Mas sabemos a guerra cultural contra as humanas está longe de ser desinteressada, meramente preocupada com a “doutrinação” dos pobres alunos quase adolescentes por professores mal-intencionados ou com a gastança do precioso dinheiro público que poderia ir para o superávit primário e fazer os investidores mais felizes. Trata-se de uma concepção de país, de ciência e de educação que está em jogo, e que veio à tona de maneira avassaladora nesta aliança tática entre a direitona autoritária e a direitinha liberal que tomou conta do Brasil contemporâneo.
No ensino, a guerra às humanidades tem produzido outras críticas superficiais.

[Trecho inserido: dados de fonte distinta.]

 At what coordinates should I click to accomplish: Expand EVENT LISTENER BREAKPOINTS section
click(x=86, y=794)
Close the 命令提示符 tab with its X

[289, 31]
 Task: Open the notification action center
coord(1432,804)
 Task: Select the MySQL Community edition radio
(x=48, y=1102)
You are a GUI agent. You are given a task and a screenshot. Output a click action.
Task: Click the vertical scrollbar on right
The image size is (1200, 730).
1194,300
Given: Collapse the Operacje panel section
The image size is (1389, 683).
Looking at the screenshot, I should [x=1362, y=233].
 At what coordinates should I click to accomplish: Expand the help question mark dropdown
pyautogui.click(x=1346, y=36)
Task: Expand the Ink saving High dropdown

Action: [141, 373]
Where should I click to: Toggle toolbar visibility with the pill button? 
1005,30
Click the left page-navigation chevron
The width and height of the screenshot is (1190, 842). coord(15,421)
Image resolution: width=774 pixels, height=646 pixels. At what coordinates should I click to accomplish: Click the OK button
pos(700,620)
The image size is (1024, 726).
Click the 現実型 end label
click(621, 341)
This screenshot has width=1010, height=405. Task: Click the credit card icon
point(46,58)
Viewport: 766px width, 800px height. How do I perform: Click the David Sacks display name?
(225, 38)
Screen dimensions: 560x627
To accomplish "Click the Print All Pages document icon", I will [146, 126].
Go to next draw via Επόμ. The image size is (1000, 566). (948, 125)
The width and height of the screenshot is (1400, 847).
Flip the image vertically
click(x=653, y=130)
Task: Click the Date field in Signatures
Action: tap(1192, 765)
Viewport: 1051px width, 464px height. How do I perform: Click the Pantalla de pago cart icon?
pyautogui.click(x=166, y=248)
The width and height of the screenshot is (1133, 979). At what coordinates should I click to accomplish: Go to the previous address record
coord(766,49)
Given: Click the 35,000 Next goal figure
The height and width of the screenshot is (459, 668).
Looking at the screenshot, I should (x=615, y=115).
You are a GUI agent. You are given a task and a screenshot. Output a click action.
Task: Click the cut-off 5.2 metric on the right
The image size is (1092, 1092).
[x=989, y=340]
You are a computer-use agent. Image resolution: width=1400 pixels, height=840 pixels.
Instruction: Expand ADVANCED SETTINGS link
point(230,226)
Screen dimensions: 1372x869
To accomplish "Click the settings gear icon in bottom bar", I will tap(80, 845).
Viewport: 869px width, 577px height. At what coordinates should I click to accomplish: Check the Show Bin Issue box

Por exemplo, a de que o currículo do ensino médio está cheio de “penduricalhos” desinteressantes para os alunos, desviando do que realmente interessa aprender no mundo de hoje: português, matemática e inglês. A integração curricular das disciplinas, a interdisciplinaridade, a flexibilização e o protagonismo dos alunos, sobretudo no ensino médio, são propostas importantes, mas não podem ser implementados a partir da virtual exclusão das humanidades no ensino médio.